BEGIN

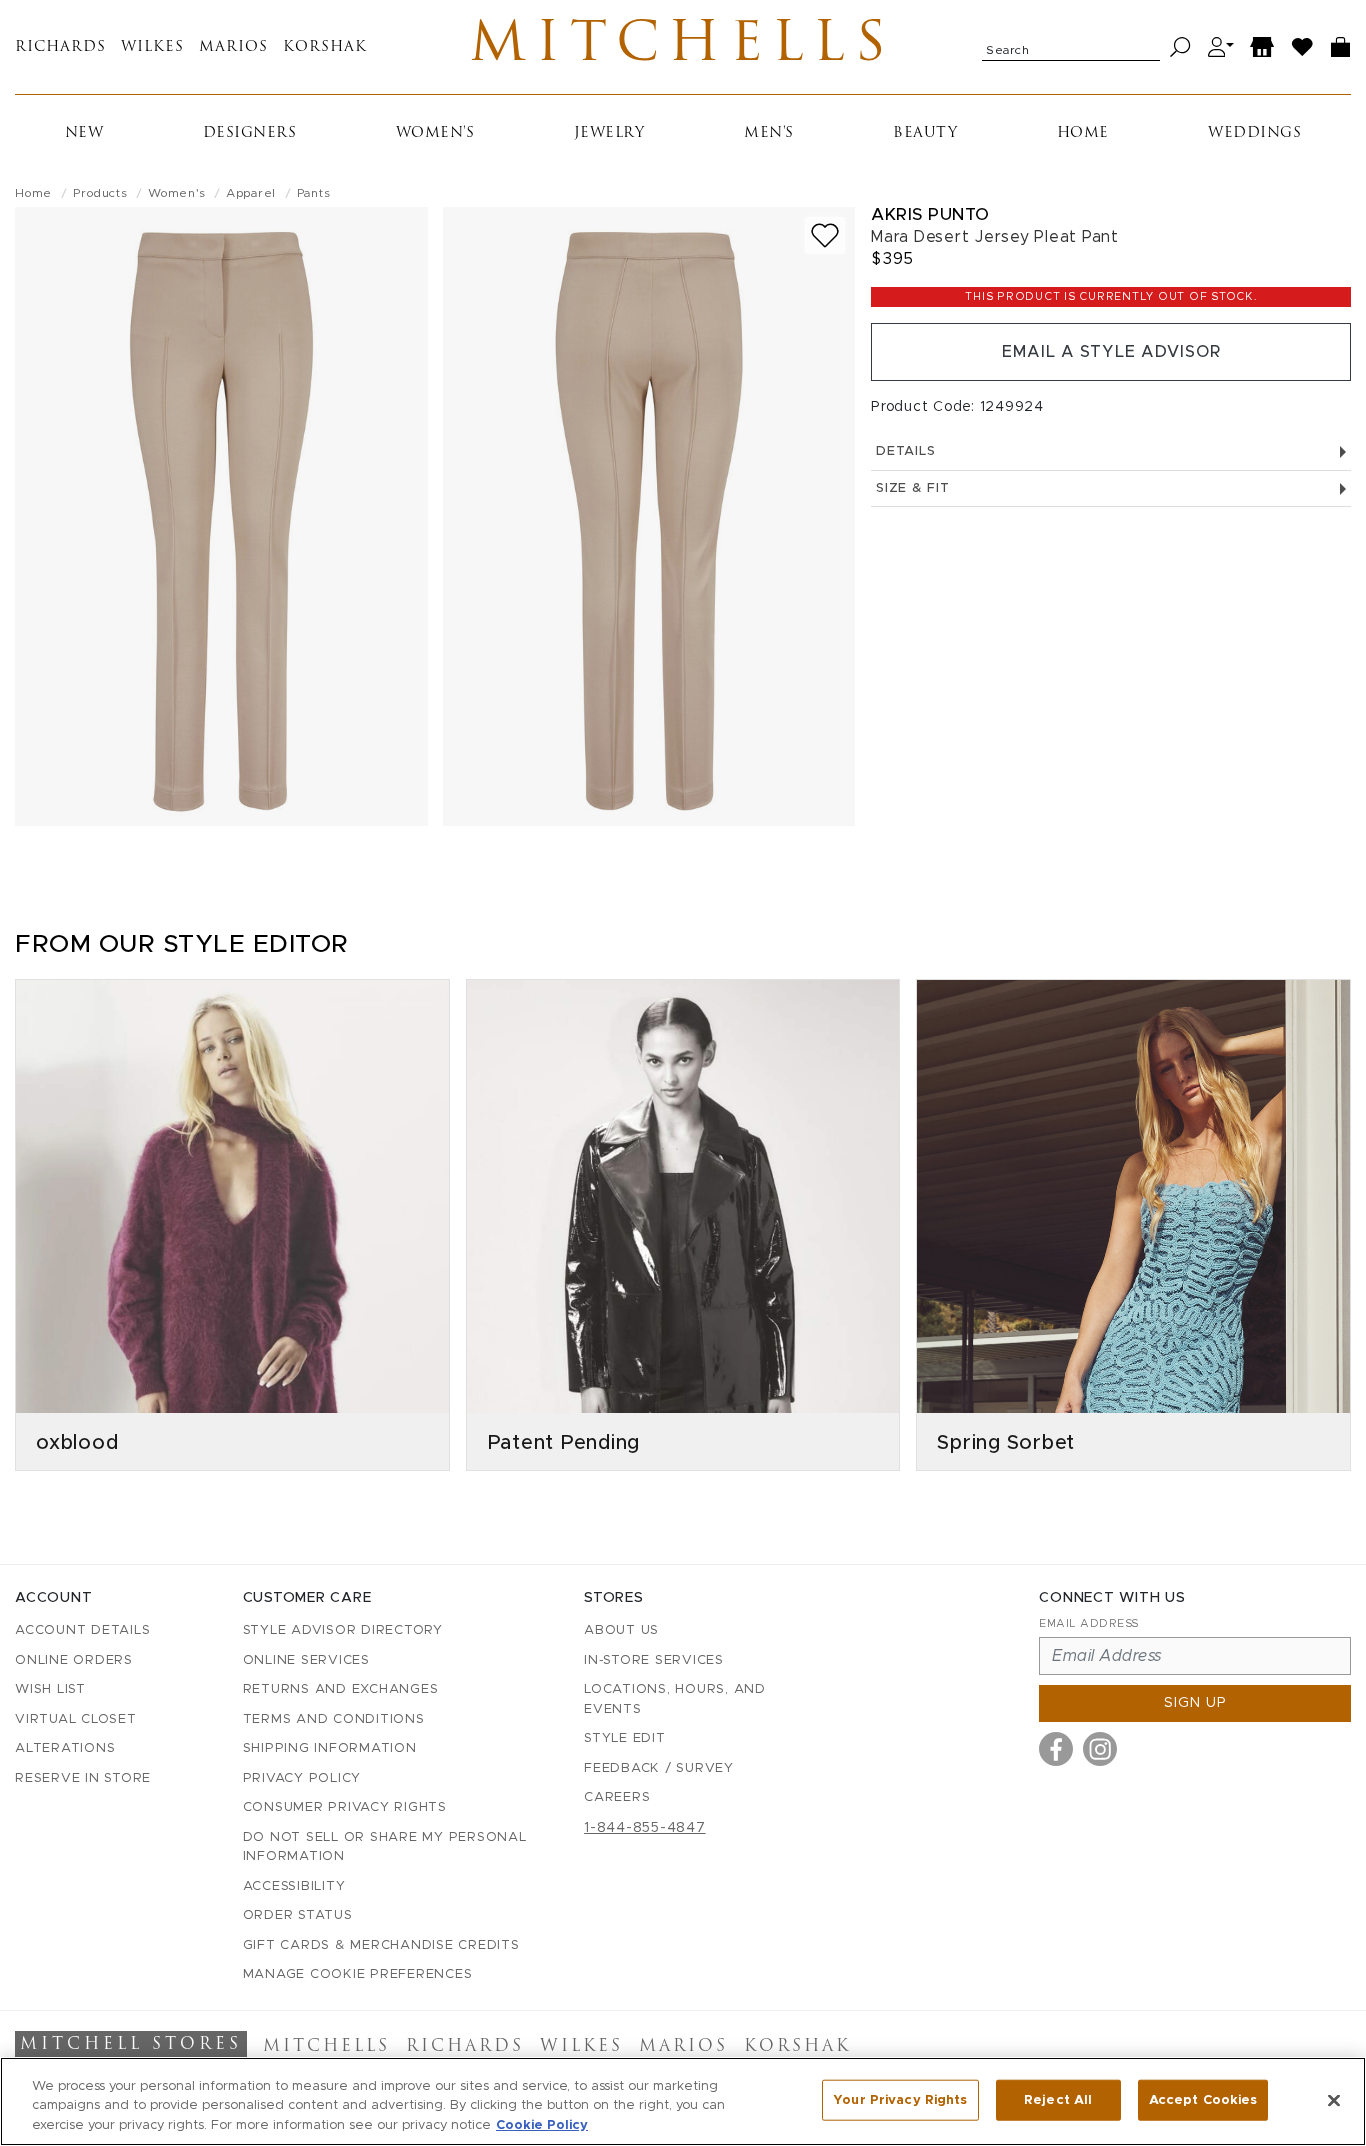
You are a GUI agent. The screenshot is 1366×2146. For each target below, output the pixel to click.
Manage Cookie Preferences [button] (358, 1974)
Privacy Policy (302, 1778)
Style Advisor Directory (343, 1630)
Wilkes (152, 47)
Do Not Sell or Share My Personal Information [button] (385, 1847)
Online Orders (74, 1660)
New (84, 133)
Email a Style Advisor (1111, 352)
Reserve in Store (83, 1778)
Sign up (1195, 1703)
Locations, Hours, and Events (675, 1699)
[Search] (1180, 47)
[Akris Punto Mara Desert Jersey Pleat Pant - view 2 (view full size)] (649, 516)
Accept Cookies (1203, 2099)
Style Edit (625, 1738)
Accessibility (294, 1886)
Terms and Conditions (334, 1719)
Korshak (325, 47)
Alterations (65, 1748)
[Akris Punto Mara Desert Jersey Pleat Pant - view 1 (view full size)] (221, 516)
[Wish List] (1303, 47)
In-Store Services (654, 1660)
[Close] (1334, 2100)
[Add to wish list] (825, 235)
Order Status (298, 1915)
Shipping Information (330, 1748)
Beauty (925, 133)
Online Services (306, 1660)
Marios (233, 47)
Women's (435, 133)
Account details (82, 1630)
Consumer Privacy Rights (345, 1807)
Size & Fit (913, 488)
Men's (769, 133)
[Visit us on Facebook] (1056, 1749)
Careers (617, 1797)
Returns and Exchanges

END

- [Task to carry out]:
Count the lines in the records above that contain the word "button", and give only that number.

- [Result of the task]:
2